## WHAT THE TASK REQUIRES
Transcribe the material from the line with "Click the Ino" to the line with "(x=533, y=463)", keeping every character as it stands.

## TASK MATERIAL
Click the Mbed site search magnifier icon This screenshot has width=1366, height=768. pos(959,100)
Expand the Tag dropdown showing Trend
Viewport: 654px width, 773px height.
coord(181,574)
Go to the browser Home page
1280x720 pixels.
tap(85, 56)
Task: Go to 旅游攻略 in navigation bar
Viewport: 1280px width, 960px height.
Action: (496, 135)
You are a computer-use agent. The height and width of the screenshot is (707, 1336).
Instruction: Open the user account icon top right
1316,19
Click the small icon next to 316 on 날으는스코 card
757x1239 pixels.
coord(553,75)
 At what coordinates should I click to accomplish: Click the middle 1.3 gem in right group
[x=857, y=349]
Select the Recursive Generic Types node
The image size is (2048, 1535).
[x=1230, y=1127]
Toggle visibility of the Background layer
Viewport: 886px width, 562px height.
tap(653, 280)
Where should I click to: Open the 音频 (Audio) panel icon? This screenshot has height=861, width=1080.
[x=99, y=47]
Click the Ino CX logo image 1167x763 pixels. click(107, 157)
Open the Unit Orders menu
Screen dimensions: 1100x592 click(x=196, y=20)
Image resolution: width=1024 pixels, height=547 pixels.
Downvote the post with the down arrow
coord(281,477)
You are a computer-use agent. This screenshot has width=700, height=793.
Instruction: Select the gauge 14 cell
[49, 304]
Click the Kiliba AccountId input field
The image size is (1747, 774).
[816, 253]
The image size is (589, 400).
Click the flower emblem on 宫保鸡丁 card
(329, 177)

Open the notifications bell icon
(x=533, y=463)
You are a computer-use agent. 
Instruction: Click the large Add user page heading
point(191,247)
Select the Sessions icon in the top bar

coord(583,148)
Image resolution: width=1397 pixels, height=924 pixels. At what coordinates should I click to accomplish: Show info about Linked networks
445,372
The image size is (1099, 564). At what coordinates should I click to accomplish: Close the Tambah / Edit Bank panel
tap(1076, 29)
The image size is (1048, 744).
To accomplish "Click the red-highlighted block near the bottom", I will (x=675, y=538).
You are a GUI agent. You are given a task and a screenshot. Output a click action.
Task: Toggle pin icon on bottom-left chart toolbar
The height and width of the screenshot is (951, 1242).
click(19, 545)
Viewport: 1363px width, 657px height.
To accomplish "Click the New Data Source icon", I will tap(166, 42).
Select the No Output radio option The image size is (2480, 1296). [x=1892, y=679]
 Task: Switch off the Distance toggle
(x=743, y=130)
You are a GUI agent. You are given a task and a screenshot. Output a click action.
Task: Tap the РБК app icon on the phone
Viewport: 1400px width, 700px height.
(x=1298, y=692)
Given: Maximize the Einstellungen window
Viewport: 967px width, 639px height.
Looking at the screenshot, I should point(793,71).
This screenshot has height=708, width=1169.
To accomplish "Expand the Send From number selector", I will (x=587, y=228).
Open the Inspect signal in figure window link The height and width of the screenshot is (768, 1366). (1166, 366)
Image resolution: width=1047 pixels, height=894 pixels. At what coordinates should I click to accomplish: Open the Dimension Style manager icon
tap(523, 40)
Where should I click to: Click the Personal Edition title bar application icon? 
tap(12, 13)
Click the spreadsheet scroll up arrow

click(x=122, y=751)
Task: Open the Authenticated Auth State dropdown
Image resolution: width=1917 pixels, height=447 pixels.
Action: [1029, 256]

## WRITTEN RESPONSE
Click the Ino CX logo image 1167x763 pixels. click(107, 157)
Open the Unit Orders menu
Screen dimensions: 1100x592 click(x=196, y=20)
Image resolution: width=1024 pixels, height=547 pixels.
Downvote the post with the down arrow
coord(281,477)
You are a computer-use agent. This screenshot has width=700, height=793.
Instruction: Select the gauge 14 cell
[49, 304]
Click the Kiliba AccountId input field
The image size is (1747, 774).
[816, 253]
The image size is (589, 400).
Click the flower emblem on 宫保鸡丁 card
(329, 177)

Open the notifications bell icon
(x=533, y=463)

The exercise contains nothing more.